Sometimes students need more than just rote memorization and testing over those facts in order to truly understand a subject. Evolution is no different. There are many parts to the Theory of Evolution and all that goes with it. By breaking it down into parts and having students really research and examine them in meaningful ways could increase understanding.
Students have different learning styles and talents. One way to incorporate those interests is to assign projects. However, a "one-size-fits-all" approach does little more for these students than a test would. Sometimes, it is appropriate to give the students choices in how they approach a topic.

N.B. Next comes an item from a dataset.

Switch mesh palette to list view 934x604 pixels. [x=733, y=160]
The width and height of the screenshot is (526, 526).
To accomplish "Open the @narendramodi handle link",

This is where a "Think-Tac-Toe" project comes in to play. A Think-Tac-Toe project allows students to pick from one of three choices that will all help them understand and learn the material, but in different ways. Some students thrive through research papers or presentations, others are more comfortable with drawing or another art form. Using a Think-Tac-Toe grid will help all students succeed by finding a project that is right for them.
Creating a Think-Tac-Toe Grid:
I create my grids using a spreadsheet application like Microsoft Excel. Manipulate the boxes to the size you need. I usually start with combining cells at the top for the title and a few underneath for instructions. Down the side, you can add headings for what each of the projects in the row pertain to. Fill in details of the available topics in each row, and add any other important information at the bottom. See the attached picture for an idea of what it should look like. It is possible to make similar tables using word processing software as well.
Ideas for Projects
1. Trace the history of the Theory of Evolution from pre-Darwin thought to Darwin's ideas to what evolution encompasses today. Write a 2 page, typed double spaced paper (12 pt. Normal Times New Roman Font) including sources.
2. Summarize Darwin's life and work in an electronic presentation to be given to the class. You must have a minimum of 7 slides not including the title slide and sources slide.
3. Draw an illustrated guide to the Theory of Evolution, including all of the different evidences for Evolution we use today and Darwin's ideas. The guide must be aimed at an audience of general Biology students and have at least 10 pages, not including sources or title page.
1. Using 10 common objects found at home or in the classroom, create a dichotomous key. Have a classmate try out your key to classify one of the objects and write a 1 page double spaced, typed (12 pt. Normal Times New Roman Font) reflection on how you created your key and how it worked when your classmate tried it, including any improvements you would make.
2. Create a diagram to classify an organism using the Linnaeus classification system of taxonomy, starting with "Domain" and ending with "Species". Each level should include other species that fall within that grouping. You may choose any animal or plant to classify, but you may NOT use any of the examples given in your book. Attach a 1 page, typed (12 pt. Normal Times New Roman Font) paper, with sources describing key features of the named group at each level, and how that is reflected in your chosen species.
Draw a poster of a cladogram of the following organisms: iguana, human, baboon, turkey, bullfrog, and a stegosaurus. Summarize your poster in a 1 page, typed (12 pt. Normal Times New Roman Font) paper, with sources. Describe the traits you used to make your cladogram and how you decided which species would go where.
History of Life
1. Draw, to scale, a geologic timeline of the history of life on Earth. Each time period needs to have at least 3 life forms that characterized it in the correct area. Attach a 1 page, typed (12 pt. Normal Times New Roman Font) paper, with sources, describing how life changed over time.
2. Summarize, in a 2 page double spaced/typed (12 pt. Normal Times New Roman Font) research paper with sources, two different theories of how early life on Earth evolved.
3. Pretend you are a cartoon strip creator for a newspaper. Draw a week's worth of cartoon strips all about the KT Extinction. Your cartoons must include accurate information about the KT Extinction and be at least 4 panels long per day (for 7 days). Include a page with sources in your final project.